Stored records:
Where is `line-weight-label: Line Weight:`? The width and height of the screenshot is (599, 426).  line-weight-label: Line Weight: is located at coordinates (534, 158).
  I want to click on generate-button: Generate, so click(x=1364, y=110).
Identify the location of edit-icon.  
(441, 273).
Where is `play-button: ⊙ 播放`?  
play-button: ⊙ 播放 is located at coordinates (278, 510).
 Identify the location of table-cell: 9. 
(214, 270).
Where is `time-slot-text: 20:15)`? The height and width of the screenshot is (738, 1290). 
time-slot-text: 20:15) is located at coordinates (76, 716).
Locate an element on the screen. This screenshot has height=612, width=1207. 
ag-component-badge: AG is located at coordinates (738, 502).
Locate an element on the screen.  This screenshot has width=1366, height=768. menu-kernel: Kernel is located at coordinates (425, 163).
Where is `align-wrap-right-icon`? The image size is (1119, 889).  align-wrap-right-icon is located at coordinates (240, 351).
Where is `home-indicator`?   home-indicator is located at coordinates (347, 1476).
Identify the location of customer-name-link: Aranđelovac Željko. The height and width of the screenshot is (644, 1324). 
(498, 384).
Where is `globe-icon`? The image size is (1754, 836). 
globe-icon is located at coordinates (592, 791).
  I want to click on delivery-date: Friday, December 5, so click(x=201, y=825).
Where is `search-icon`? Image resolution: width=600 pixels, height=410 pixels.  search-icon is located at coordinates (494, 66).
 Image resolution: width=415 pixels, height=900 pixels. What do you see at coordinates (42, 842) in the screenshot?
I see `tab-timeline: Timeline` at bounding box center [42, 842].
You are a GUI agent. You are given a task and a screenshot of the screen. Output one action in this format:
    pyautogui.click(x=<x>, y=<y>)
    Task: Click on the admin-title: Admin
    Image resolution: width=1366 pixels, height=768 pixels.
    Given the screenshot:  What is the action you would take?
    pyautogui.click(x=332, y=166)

### What to produce
Reproduce the records verbatim, beginning at the line that contains "You are a GUI" and continuing through the end of the records.

### Exercise answer
You are a GUI agent. You are given a task and a screenshot of the screen. Output one action in this format:
    pyautogui.click(x=<x>, y=<y>)
    Task: Click on the admin-title: Admin
    Image resolution: width=1366 pixels, height=768 pixels.
    Given the screenshot:  What is the action you would take?
    pyautogui.click(x=332, y=166)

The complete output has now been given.